Published By Xinhua, ChinaDaily.com
UNITED NATIONS, April 2 (Xinhua) — The United Nations is in the midst of studying new claims made about the 2010 -2011 cholera outbreak in Haiti, a process that will take time, UN spokesman Martin Nesirky told reporters here on Monday.
The UN “received claims related to cholera in Haiti and is studying the claims,” Nesirky said at a daily news briefing.
The spokesman made his statement in response to a reporter’s question about a recent New York Times article, which stated that evidence strongly indicates that the cholera originated with UN peacekeepers stationed in Haiti.
“This was a highly complex matter which will require thorough consideration,” said Nesirky. “Given the unique nature of the claim, this will take some time, which is not unusual.”
Cholera appeared in Haiti in October 2010, months after an earthquake crippled the island nation. The epidemic spread and as of January 2012 has killed more than 7,000 people in Haiti and left nearly 500,000 more sick. The disease has also spread to the neighboring Dominican Republic.

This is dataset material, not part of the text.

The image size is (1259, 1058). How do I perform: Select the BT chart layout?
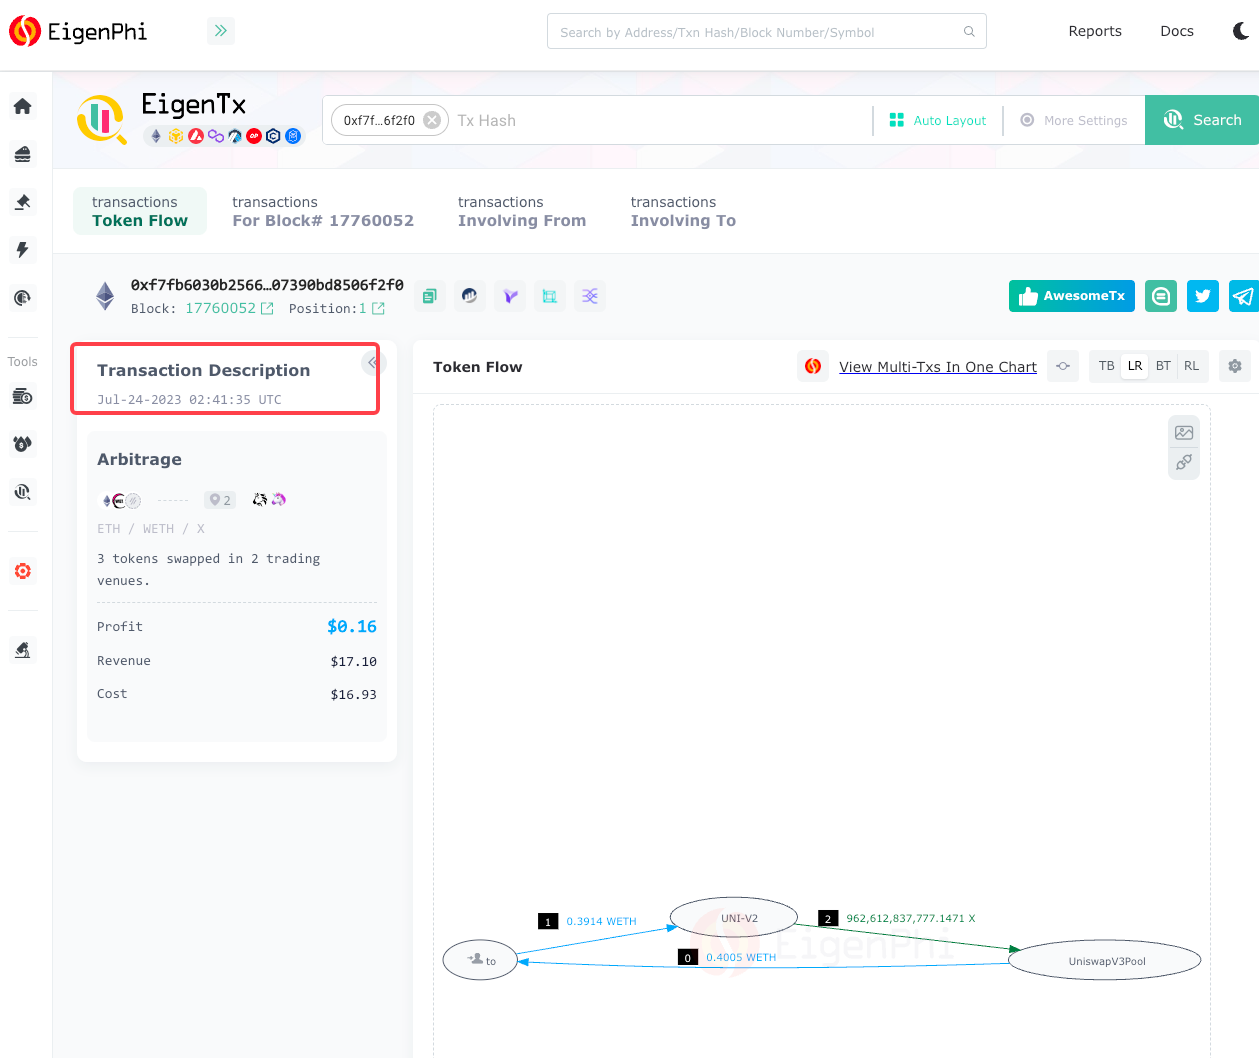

Nesirky recalled that in January 2011, UN Secretary-General Ban Ki-moon had appointed a panel of independent scientific experts to investigate the cause of the cholera outbreak, but the panel said that they could not conclusively determine how the cholera was introduced in the island country.
Cholera is an acute intestinal infection caused by ingestion of food or water contaminated with the bacterium Vibrio cholerae. It produces an enterotoxin that causes a copious, painless, watery diarrhoea that can quickly lead to severe dehydration and death if treatment is not promptly given. Vomiting also occurs in most patients.